Thomas Keatley was stopped in his Vauxhall Corsa on a slip road at the Littlebrook Interchange near Dartford on June 7.
He told officers: "I know why you're here."
Prosecutor Jonathan Polnay said a Forehand and Wadsworth double action revolver wrapped in a carrier bag was retrieved from the glove compartment. Almost £400 was also found.
Keatley said he bought the weapon from Ray Mills, a registered firearms dealer in Gravesend, for £475.
He added he was interested in guns as a hobby and planned to put it on the wall or lock it in a box.

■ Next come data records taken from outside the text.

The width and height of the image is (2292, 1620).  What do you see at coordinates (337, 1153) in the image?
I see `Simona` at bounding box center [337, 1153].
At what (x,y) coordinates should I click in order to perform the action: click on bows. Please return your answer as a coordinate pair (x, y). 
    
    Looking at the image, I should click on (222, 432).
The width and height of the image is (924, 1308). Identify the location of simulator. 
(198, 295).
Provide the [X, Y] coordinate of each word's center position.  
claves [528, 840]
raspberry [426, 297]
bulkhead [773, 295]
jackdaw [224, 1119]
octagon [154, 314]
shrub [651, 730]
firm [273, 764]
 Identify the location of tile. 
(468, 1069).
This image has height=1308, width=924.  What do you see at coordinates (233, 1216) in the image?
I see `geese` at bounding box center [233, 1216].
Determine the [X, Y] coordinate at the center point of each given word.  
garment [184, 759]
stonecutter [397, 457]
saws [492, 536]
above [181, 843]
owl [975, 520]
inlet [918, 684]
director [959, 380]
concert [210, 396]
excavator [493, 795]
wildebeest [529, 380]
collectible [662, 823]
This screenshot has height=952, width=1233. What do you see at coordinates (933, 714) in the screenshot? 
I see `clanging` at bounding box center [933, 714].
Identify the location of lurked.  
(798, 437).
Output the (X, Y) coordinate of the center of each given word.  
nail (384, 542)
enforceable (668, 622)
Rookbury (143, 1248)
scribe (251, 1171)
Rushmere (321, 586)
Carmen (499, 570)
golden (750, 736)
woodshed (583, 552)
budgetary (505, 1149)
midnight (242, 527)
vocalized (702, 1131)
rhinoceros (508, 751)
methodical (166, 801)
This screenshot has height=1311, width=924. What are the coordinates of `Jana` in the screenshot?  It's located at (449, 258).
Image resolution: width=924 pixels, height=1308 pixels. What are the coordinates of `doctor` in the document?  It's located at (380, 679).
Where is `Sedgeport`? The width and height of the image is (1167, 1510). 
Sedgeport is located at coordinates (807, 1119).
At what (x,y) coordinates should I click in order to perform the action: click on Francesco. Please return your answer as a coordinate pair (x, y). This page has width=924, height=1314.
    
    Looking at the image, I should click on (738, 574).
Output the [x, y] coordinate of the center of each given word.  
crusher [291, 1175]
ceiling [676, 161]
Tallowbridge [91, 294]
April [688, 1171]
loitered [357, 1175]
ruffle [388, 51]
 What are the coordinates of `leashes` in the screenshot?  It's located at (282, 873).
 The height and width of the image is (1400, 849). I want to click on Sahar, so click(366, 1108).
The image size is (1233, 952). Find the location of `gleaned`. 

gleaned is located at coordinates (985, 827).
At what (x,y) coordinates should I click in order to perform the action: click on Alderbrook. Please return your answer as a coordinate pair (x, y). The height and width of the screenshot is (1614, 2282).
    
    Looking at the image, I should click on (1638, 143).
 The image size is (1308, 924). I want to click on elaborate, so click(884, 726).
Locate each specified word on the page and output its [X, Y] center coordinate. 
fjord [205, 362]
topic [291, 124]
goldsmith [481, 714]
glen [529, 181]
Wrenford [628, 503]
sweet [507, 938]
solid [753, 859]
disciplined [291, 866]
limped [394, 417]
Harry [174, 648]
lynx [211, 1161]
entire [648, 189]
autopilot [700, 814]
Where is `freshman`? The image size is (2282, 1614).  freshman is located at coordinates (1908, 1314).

He was barred from having a firearms licence because of criminal convictions. The gun, made between 1871-1890, was classed as an antique - but was not possessed as an ornament or curiosity, said Mr Polnay.
Keatley was charged and remanded in custody.
Police, meanwhile, used keys taken from the car to open a lock-up garage in Crawley, West Sussex, where the registered tenant was Keatley's mother Deborah. He lived at her home there.
Mr Polnay said there were significant items there for use in the manufacture of firearms and ammunition.
"There was everything you would want to make bullets and firearms," he said. "In an ice cream box was an incomplete homemade pistol. He had manufactured a working pistol.
"Documents were found on a memory stick which was a plan of how to make that gun. The weapons have no conceivable lawful use whatsoever."
Also found was a bag containing 378g of cannabis with a street value of £1,890.
Mr Polnay said Keatley's bank statements showed a modest balance. But they also showed the purchase of gun-making equipment on the internet.
Keatley was jailed for five years for possessing a prohibited firearm - the minimum sentence he faced for the offence.
He was jailed for three years consecutive for manufacturing a prohibited firearm and one year concurrent for possessing prohibited ammunition.
He was given four months concurrent for possessing cannabis with intent to supply.
Judge Michael Carroll said the gun offences were "extremely serious", adding: "This was a determined effort on your part to possess two prohibited weapons. It is always concerning when there is the combination of firearms and drugs.
"Nothing other than a custodial sentence of some length can be justified."
The judge also ordered the weapons be destroyed.